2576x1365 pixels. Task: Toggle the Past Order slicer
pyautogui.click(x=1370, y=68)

● ● ●

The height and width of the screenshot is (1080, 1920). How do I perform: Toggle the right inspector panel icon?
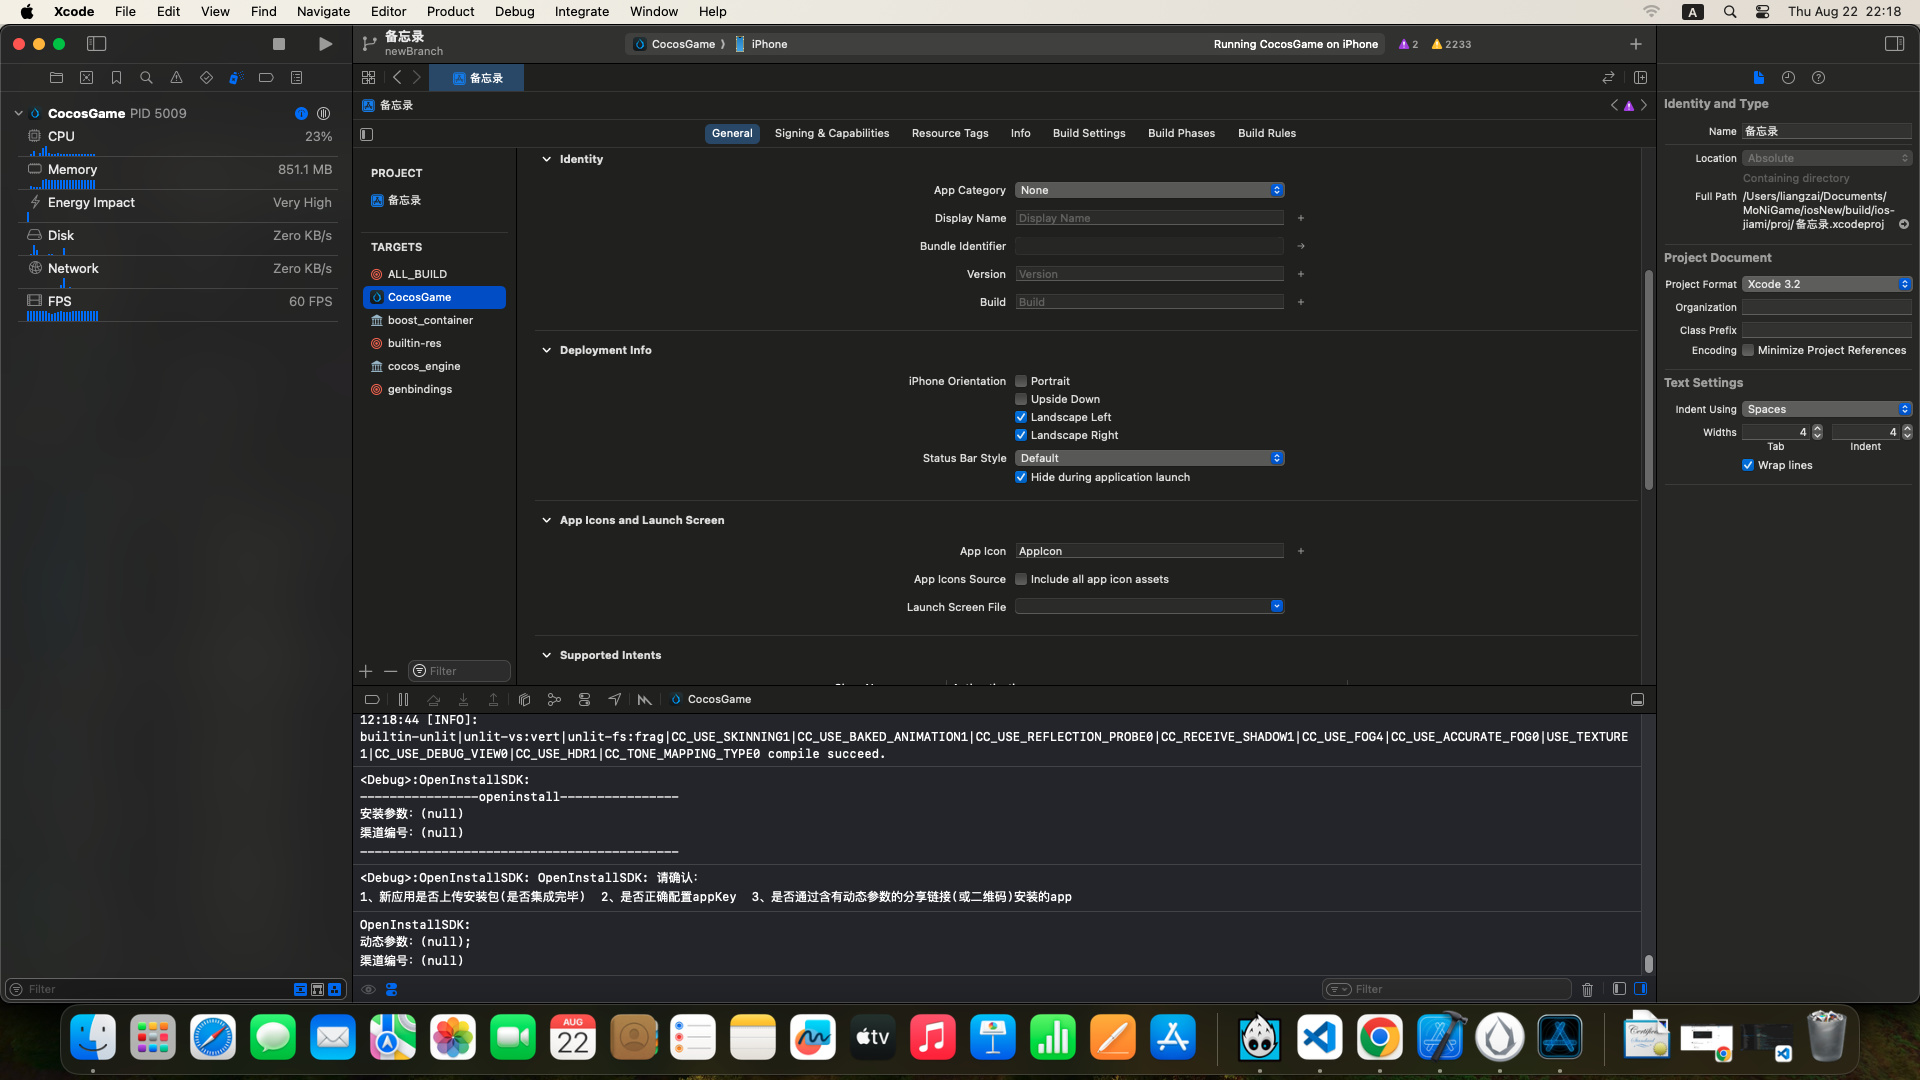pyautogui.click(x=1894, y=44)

● ● ●

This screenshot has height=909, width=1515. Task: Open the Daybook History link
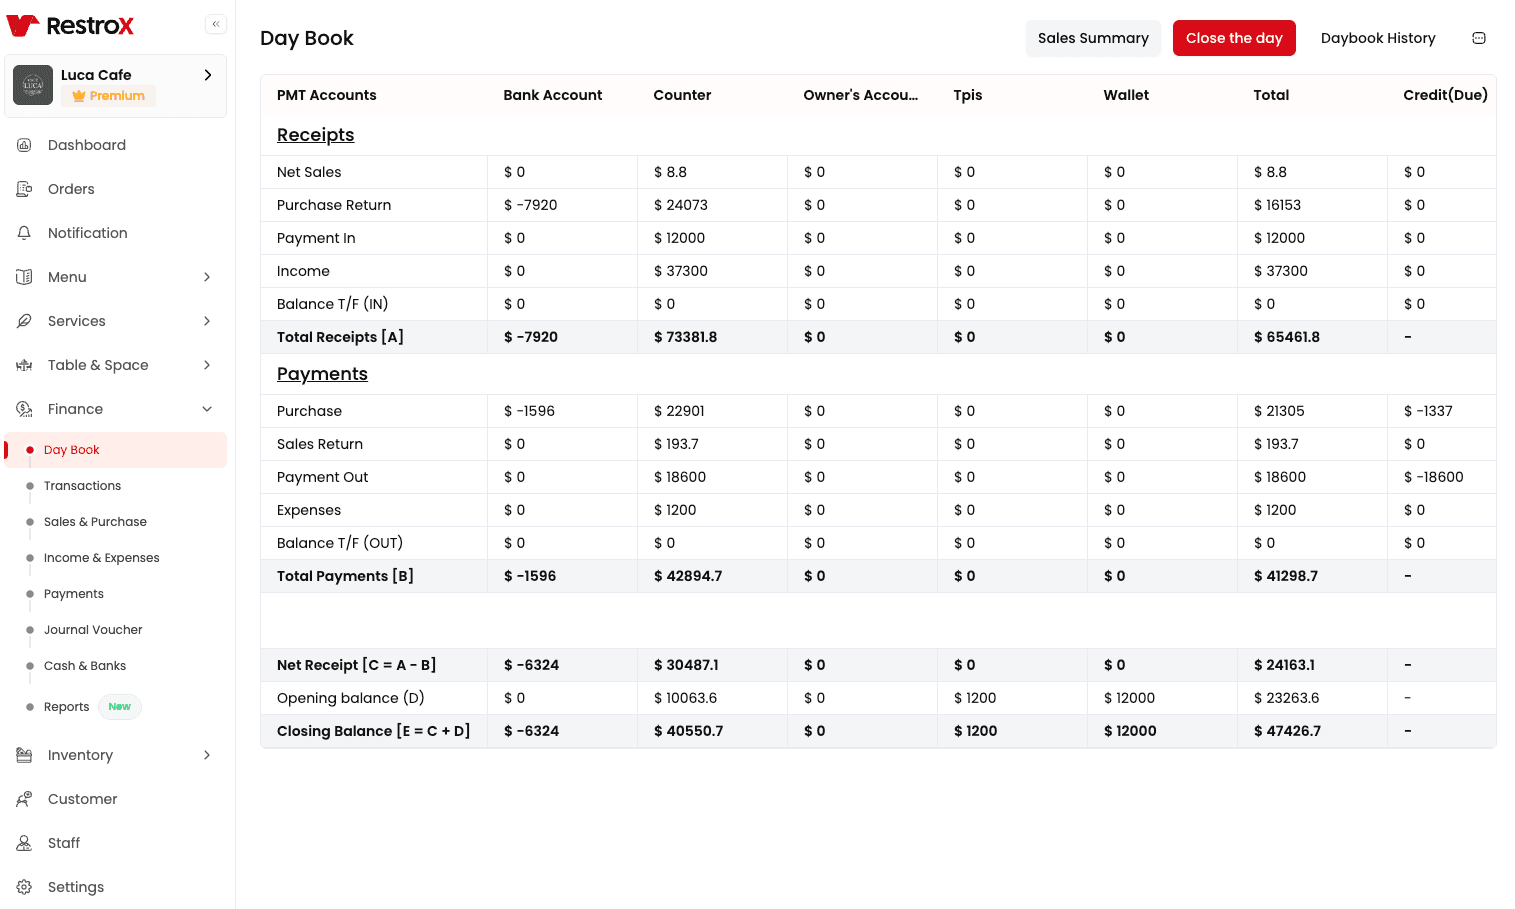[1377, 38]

● ● ●

• **The request**: Reproduce the part of the records that opens with the line containing "2576x1365 pixels. Task: Toggle" and closes with the line containing "pyautogui.click(x=1370, y=68)", keeping the request lines and scaling every coordinate in the answers by 1.05, rounded to whole numbers with halves rounded up. Output only those lines.

• **Worked solution**:
2576x1365 pixels. Task: Toggle the Past Order slicer
pyautogui.click(x=1439, y=71)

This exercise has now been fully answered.